[TASK DESCRIPTION]
What is needed is an exact repeat of the lines from the line containing "Screen dimensions: 891x1000" through the final line of the entries below, and nothing else.

[MATERIAL SHOWN]
####################
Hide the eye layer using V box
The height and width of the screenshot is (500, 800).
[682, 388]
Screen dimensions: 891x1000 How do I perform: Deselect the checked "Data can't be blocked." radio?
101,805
####################
[TASK OUTPUT]
Screen dimensions: 891x1000 How do I perform: Deselect the checked "Data can't be blocked." radio?
101,805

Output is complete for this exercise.